What do they do? Hold conferences on a variety of topics including – joint hypermobility, managing your EDS and diagnostics Offer help to those seeking diagnosis, those needing to manage their EDS or those requiring emotional support Social media – successfully running support networks through social media outlets Support groups – Area Coordinators run support groups in their area Fundraising – assisting individuals with fundraising in their local area Awareness – spreading awareness of EDS through different outlets 1. These are available online for members who are unable to attend the conferences. 2. The helpline advisor as well as the rest of the team work hard to offer support for those with or being diagnosed with EDS and what steps they can take next. 3. Facebook and twitter are a huge aspect of the charity, with over 50 active Facebook groups, offering support and management advice. 4. Support groups are run by the volunteer Area Coordinators across the UK, they cover certain topics every quarter and share the latest information on management with their local members as well as providing much needed support. 5. Fundraising assistance is given for local areas with leaflets, posters and advice given out as well as larger projects such as the London Marathon. 6. Awareness is especially important as EDS hypermobility moves out of the rare disease category, the more awareness spread the more support and management available to the community.
How can I help?

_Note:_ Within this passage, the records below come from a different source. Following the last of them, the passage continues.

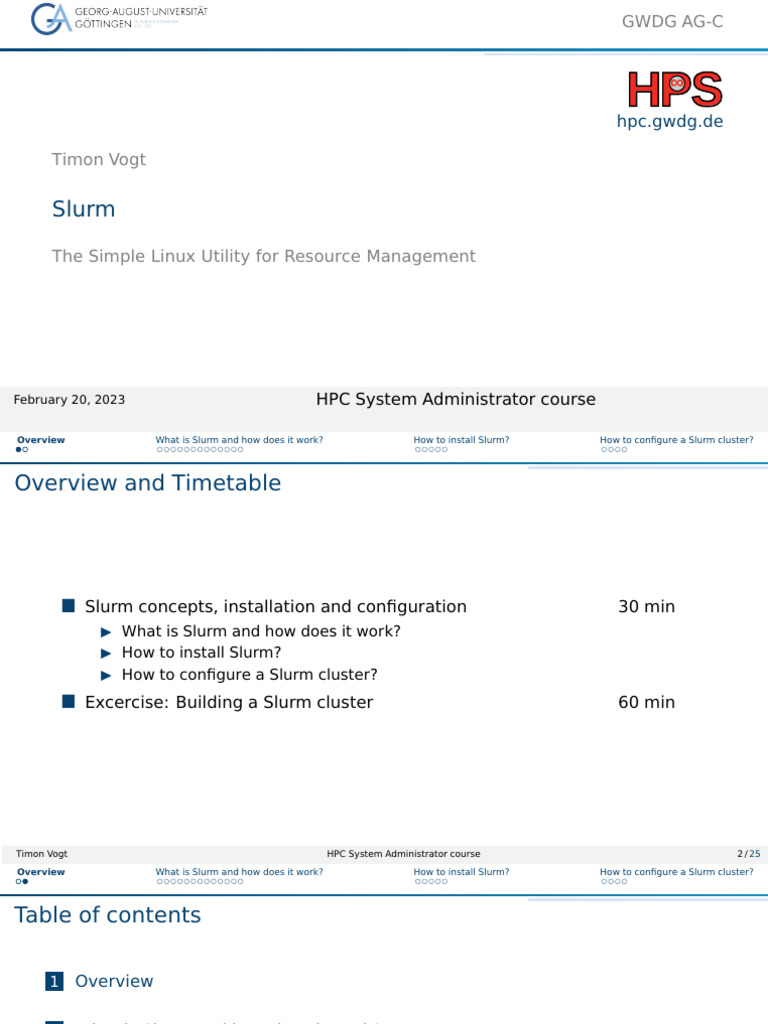The width and height of the screenshot is (768, 1024).
Task: Click progress dots under "How to install Slurm?" above "Table of contents"
Action: click(432, 882)

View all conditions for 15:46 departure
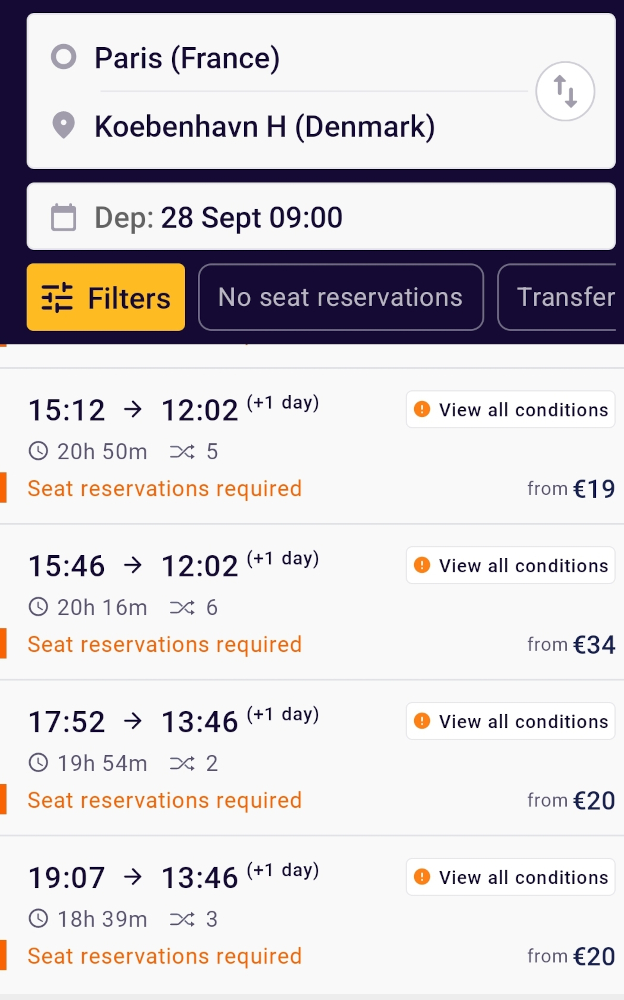510,566
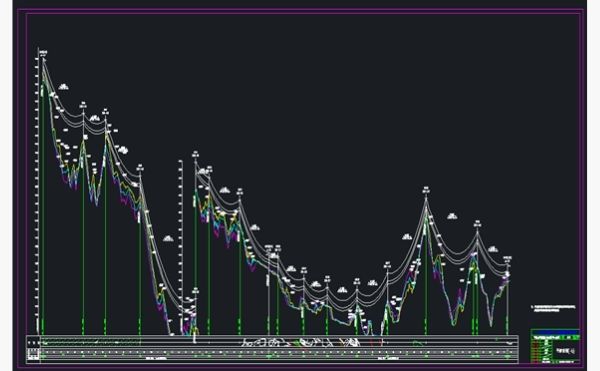Click the station number row of the bottom table
This screenshot has width=600, height=371.
(x=272, y=352)
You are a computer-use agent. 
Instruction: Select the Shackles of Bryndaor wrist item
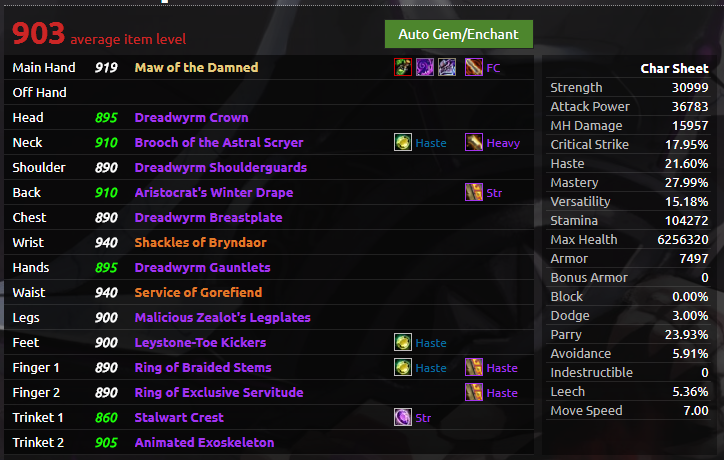click(200, 242)
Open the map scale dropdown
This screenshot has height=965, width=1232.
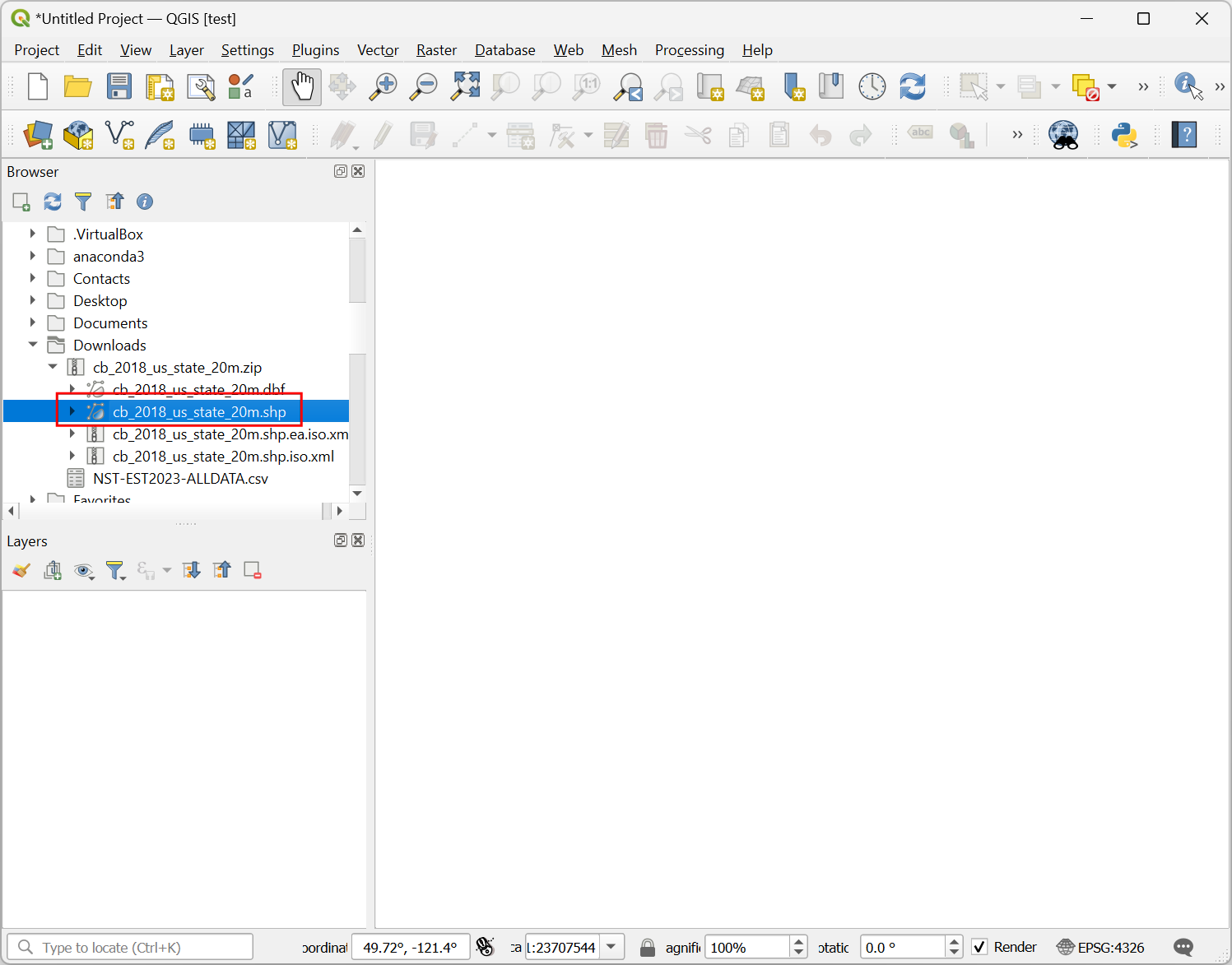611,947
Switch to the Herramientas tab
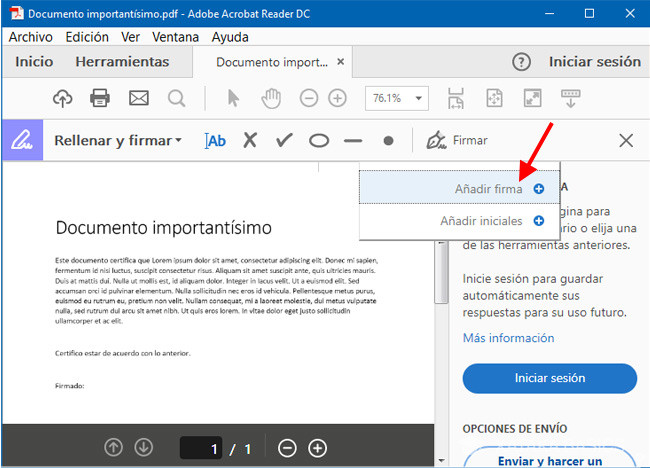 tap(122, 61)
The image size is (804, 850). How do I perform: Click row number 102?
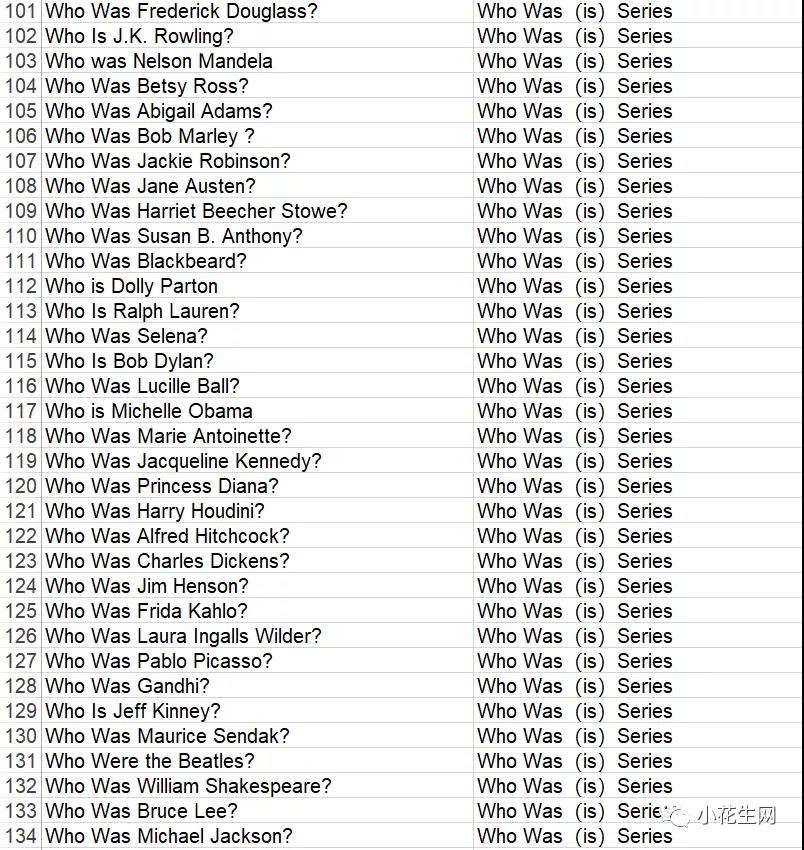tap(21, 36)
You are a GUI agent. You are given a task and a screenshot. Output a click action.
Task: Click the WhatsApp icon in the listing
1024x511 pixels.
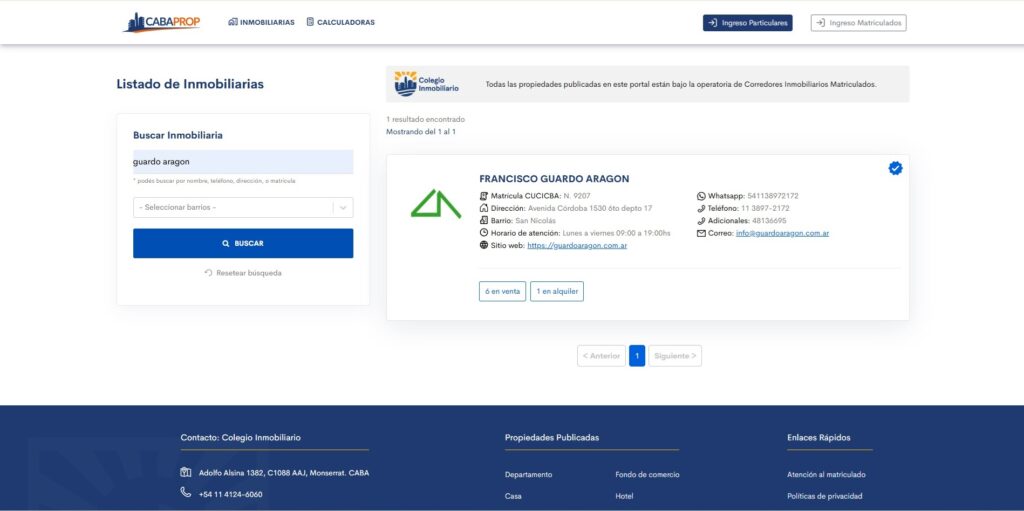(x=701, y=196)
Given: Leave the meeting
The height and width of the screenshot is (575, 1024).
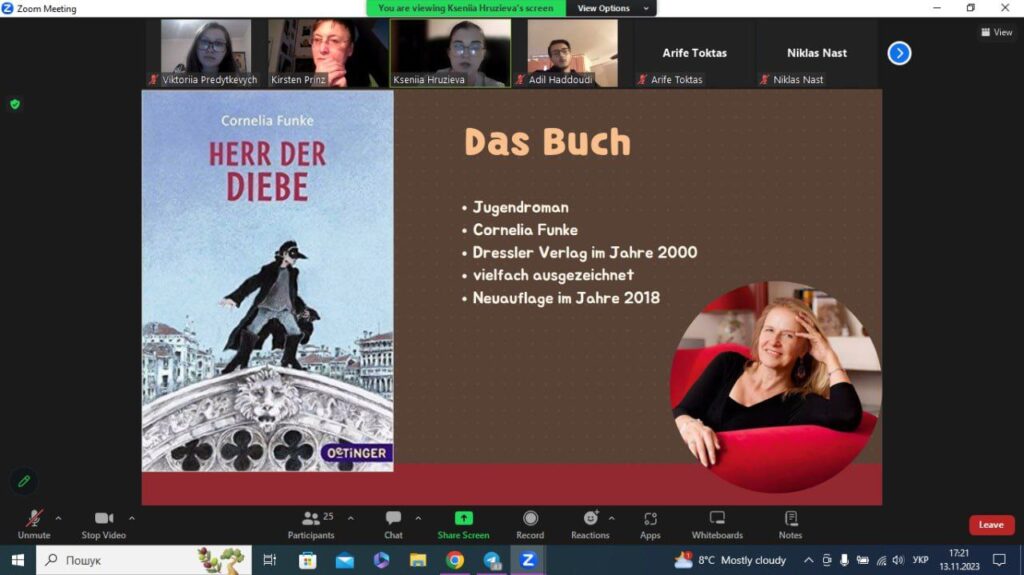Looking at the screenshot, I should tap(990, 525).
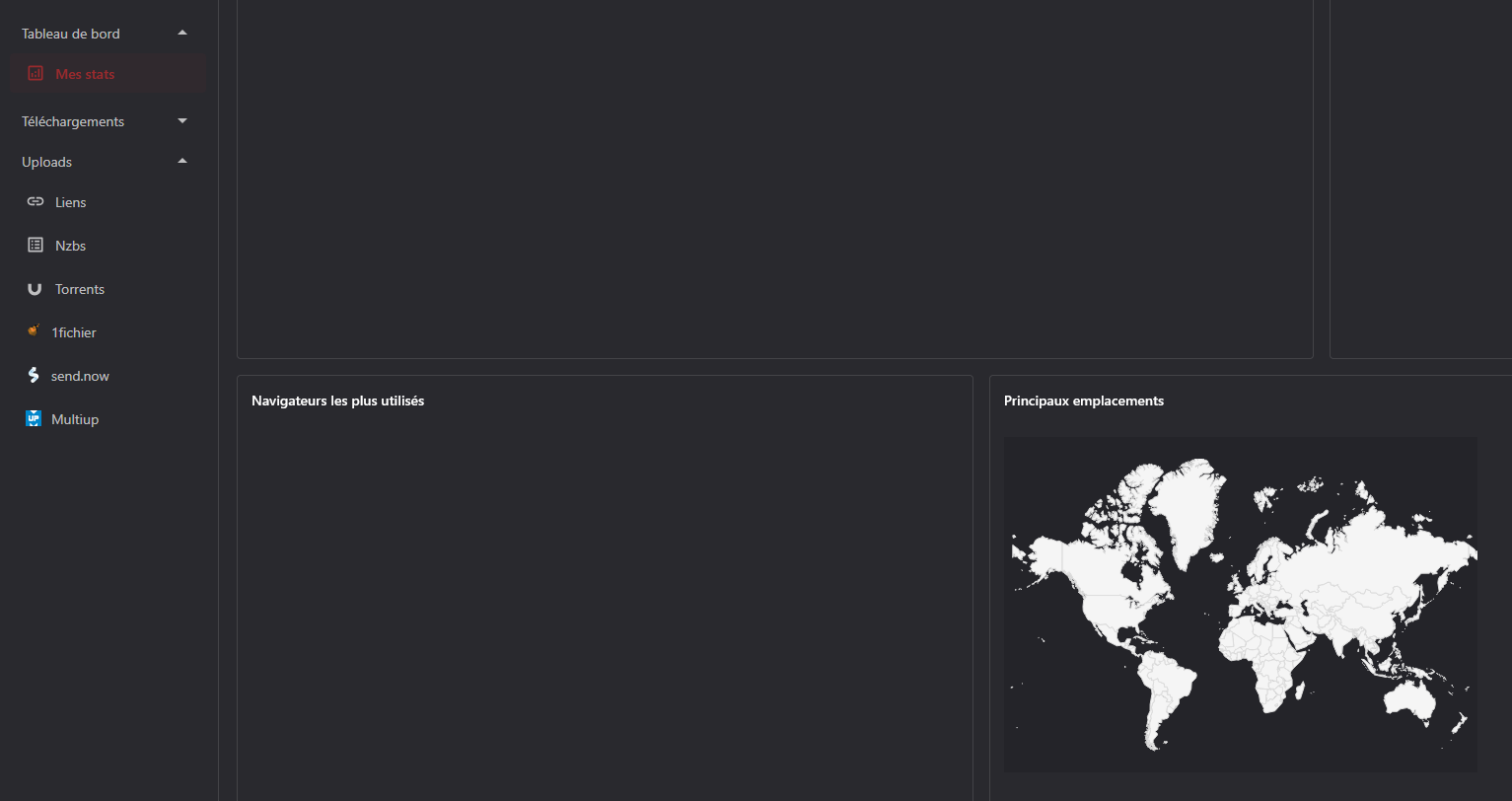Open the Nzbs text label
This screenshot has height=801, width=1512.
70,246
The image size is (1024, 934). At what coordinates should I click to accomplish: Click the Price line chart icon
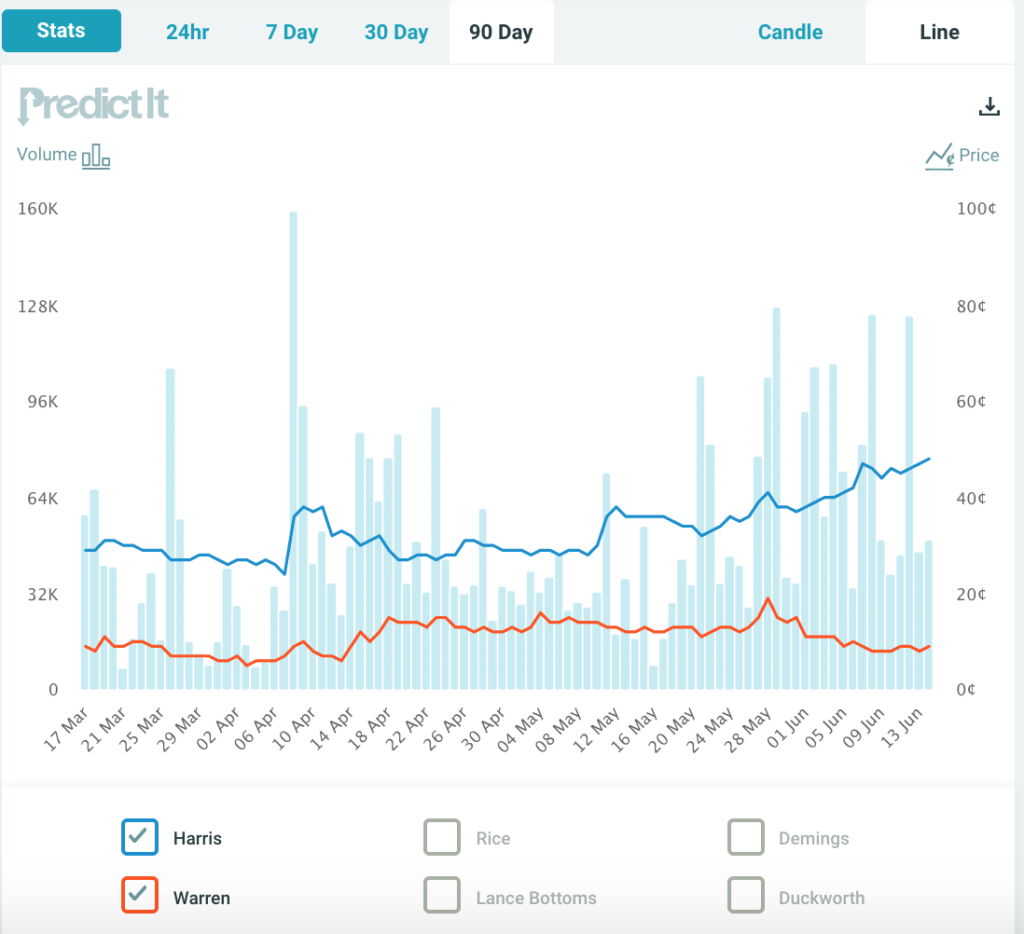pyautogui.click(x=938, y=156)
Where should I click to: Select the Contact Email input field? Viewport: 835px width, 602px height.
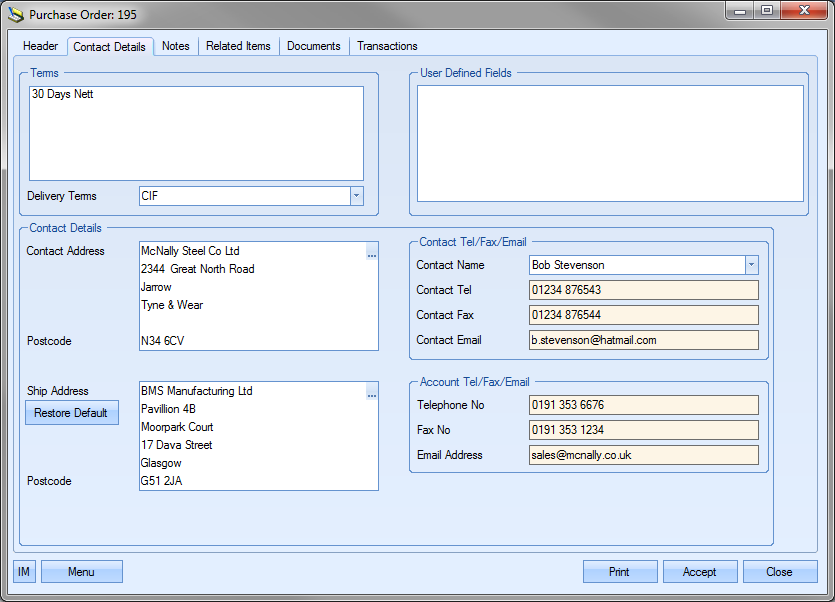(x=643, y=340)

EDS hypermobility was initially classified as a rare disease but this is beginning to change as the medical profession become more aware – so let’s push it further! Awareness – word of mouth, posters, leaflets and fundraising! Fundraising helps us to promote EDS and provide quality support to those who suffer with Ehlers-Danlos syndrome. It helps us work with medical professionals from all over the world to innovate and work together to find effective management techniques. It allows the next generation – you! – to make a difference! So what can you do? With EDS hypermobility moving away from being classified as rare, raising awareness and spreading the word is extremely important. Talking to others, putting up posters and handing out leaflets all help to let others know. Additional to this fundraising is vital to The Ehlers-Danlos Support UK being able to support members and their families with EDS as well as producing and promoting awareness. What fun things can you do to support those with EDS, a zebrathon? A sponsored silence? Get your thinking caps on!
Questions? Fun Fact Dog’s can get EDS too!! A main symptom for them is extremely stretchy skin! A fun fact about hypermobility EDS is that dogs can get it too, a symptom for them is extremely stretchy skin, they need looking after too!